Even more than the actual cases, corporations use the threat of such suits to prevent Governments imposing tighter environmental regulations or carbon charges.

There are a whole lot of other reasons why it would be a terrible idea for New Zealand to sign on to a TPPA. You can give the Government that message loud and clear this Saturday 8  November – check out the event details below, or download this flyer with all the details.

Events, with links: 

Auckland  (1:00 pm at Aotea Square): speakers include Robyn Malcolm (Actors Equity), Bunny McDiarmid (Greenpeace), Dayle Takitimu (lawyer, Whanau-a-Apanui), Brian Mannering (Medical Students Association), with music from Don McGlashan, Moana Maniapoto, and Roger Fowler.

 Hamilton (1:00 pm at Garden Place). TBA

Raglan (10:00 am Raglan Jetty at the end of Bow Street). Speeches and live music from Cornerstone Roots.

Tauranga  (1:00pm at Red Square).

Rotorua (1:00pm at Kuirau Park Courts): speakers include Te Ururoa Flavell (Maori Party), Fletcher Tabuteau (NZ First), Annette Sykes (Mana Party), Potaua Baisiny-Tule (, Catherine Delahunty (Green Party) and Chanz Mikaere.
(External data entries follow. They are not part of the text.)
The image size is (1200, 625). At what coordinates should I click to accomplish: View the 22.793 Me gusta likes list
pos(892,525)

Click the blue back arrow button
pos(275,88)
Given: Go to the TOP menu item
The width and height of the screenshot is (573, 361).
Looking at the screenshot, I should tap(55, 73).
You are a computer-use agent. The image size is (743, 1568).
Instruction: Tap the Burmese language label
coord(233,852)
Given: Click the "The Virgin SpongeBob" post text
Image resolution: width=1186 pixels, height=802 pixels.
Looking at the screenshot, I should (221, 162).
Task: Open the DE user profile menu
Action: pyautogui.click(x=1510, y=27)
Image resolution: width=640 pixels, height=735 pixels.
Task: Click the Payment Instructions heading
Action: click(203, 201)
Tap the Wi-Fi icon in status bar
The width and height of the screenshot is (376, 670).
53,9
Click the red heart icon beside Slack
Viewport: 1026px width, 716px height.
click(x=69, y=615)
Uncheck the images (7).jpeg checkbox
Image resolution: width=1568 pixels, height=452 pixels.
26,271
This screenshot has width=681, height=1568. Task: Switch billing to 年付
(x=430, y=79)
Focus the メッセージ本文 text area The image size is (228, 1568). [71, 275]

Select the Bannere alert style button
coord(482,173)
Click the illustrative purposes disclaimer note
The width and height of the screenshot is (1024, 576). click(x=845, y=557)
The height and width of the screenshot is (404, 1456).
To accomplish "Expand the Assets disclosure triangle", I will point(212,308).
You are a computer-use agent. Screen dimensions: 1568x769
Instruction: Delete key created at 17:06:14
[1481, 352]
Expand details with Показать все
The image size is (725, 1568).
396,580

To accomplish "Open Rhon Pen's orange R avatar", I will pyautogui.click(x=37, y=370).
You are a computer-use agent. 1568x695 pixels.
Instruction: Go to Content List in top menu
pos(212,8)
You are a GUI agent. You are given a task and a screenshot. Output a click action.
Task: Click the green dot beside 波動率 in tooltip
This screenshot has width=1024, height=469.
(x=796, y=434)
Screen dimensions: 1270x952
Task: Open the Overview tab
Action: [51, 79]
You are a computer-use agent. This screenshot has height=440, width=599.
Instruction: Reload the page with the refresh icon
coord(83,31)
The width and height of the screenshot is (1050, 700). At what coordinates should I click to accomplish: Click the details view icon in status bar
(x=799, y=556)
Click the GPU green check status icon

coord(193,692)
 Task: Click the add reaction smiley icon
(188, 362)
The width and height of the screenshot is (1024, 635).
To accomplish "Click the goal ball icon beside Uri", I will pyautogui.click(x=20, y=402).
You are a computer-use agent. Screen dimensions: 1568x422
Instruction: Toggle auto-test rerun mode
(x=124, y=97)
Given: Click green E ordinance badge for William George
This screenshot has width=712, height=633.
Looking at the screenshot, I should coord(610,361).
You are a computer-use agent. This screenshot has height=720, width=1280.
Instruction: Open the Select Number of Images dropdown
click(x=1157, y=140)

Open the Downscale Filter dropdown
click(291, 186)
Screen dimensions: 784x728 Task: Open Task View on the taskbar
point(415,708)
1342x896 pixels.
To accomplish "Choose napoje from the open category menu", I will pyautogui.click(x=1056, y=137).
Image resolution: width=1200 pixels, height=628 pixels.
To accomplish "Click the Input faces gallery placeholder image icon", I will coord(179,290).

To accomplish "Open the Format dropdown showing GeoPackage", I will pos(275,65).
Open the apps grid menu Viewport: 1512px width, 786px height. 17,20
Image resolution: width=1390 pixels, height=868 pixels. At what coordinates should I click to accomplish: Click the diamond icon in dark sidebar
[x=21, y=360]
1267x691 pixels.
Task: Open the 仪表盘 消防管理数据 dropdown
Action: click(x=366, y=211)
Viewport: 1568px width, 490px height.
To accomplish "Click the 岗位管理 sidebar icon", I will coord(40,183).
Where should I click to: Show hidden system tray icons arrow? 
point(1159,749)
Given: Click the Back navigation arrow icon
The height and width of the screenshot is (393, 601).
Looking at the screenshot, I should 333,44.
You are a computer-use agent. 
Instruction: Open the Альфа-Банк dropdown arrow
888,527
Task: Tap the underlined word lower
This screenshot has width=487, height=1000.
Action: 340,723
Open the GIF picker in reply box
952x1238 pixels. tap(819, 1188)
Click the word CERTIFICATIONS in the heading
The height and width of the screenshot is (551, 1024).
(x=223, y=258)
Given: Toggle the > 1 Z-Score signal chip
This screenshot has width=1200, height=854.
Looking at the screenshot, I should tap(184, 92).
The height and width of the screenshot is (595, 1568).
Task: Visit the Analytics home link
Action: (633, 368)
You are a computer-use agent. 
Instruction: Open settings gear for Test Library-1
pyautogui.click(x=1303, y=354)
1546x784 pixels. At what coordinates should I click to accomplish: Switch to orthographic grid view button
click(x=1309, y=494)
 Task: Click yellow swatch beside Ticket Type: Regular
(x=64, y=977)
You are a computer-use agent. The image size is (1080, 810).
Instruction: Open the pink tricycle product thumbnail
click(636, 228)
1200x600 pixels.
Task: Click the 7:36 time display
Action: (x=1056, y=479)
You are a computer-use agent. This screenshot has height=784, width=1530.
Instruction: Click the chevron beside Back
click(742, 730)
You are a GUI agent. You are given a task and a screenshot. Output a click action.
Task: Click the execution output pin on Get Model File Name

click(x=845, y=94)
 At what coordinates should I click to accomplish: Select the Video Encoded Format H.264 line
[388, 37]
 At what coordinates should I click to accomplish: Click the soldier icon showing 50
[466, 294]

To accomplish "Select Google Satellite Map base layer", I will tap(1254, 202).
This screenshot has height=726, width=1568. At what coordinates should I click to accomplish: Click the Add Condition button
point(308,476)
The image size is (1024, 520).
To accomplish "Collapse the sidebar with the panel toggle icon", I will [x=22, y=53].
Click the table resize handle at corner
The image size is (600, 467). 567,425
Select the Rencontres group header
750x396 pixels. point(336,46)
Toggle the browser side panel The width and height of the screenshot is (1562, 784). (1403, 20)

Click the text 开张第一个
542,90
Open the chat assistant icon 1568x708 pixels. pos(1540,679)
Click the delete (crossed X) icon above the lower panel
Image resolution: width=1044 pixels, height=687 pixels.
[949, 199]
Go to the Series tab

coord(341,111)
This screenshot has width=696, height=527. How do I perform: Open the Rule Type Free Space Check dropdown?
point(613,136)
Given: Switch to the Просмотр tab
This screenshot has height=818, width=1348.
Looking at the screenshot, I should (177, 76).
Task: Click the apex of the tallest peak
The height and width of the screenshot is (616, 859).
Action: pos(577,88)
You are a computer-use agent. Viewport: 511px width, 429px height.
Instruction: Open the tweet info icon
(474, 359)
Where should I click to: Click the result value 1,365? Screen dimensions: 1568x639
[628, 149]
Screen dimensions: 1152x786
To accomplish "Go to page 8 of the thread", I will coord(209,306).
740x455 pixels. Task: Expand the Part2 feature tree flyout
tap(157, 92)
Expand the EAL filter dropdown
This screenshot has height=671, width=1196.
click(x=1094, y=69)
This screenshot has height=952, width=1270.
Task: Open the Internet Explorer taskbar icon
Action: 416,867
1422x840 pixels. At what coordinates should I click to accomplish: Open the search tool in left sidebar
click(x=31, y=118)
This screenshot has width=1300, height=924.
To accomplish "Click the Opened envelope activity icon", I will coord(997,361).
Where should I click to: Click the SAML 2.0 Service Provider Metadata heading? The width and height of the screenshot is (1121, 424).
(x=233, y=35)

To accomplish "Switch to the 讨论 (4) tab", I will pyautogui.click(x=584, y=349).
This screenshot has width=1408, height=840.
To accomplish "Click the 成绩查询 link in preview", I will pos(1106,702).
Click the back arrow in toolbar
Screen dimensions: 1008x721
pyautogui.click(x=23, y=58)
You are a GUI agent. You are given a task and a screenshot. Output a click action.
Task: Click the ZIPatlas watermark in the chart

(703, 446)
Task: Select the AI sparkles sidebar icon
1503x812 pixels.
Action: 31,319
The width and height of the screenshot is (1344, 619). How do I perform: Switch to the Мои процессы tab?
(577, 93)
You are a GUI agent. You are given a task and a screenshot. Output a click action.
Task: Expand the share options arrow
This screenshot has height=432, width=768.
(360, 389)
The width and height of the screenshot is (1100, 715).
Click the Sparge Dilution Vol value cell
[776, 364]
Gisborne (1:00 pm at Derby Street)

Napier  (1:00pm at Napier Council Steps on 231 Hastings Rd): Speakers and music by Ngatai Huata, march through town.

New Plymouth  (1:00pm at Puke Ariki)

Palmerston North (1:00pm at PN Square, opposite the library) Speakers: Dr. Thomas Owen, Dr Rachel Keedwell (Horizons RC), Assoc Prof Jeff Sluker (Massey), Sarah Roberts (Greens), Darroch Ball (ex-NZ First), Jill White (ex-MP, Councillor and Mayor), Bruce Wilson (ex-Councillor), Lew Findlay (PNCC), Tangi Utikere (PNCC), Teanau Tuiono & Te Ao Pritchard (Palmy Panthers) and Sue Pugmire (organiser extraordinaire). Funeral theme symbolizing the death of democracy, dress-up optional!

 Levin (11:00am at Te Takere Library/Community Centre) A morning of community engagement at the Community Centre with speakers, music, film and info packs.

Wellington  (1:00pm at Cuba Street Bucket Fountain) A family friendly march to the Civic Square for speeches and music, with a focus on local government and communities as well as broader national concerns. Speakers include Sandra Grey (MC), Todd Rippon (Actors Equity), Greg Rzenosweicki (Renewables), Sue Kedgley (GWR Councillor), Gay Keating (OraTaiao: NZ Climate & Health Council)

Nelson (1:00pm at Millers Acre i-SITE): Speakers include Graeme O’Brien, Rachel Boyack (FIRST Union) and others.

Christchurch  (1:00pm at Shands Crescent Reserve) March to Hagley Park where we’ll stay until 4pm with live music, speeches, kids entertainment, food stalls and a learning space where people can find out more about what’s at stake.

Timaru  (1:00pm at Bay Hill Piazza) TBA

 Dunedin  (1:00pm at the Dental school for a march along George Street and then rally in the Octagon): Speakers include Metiria Turei (Green Party), Aaron Hawkins (Councillor) and Bob Lloyd (University of Otago).

Invercargill (1:00pm at Wachner Place).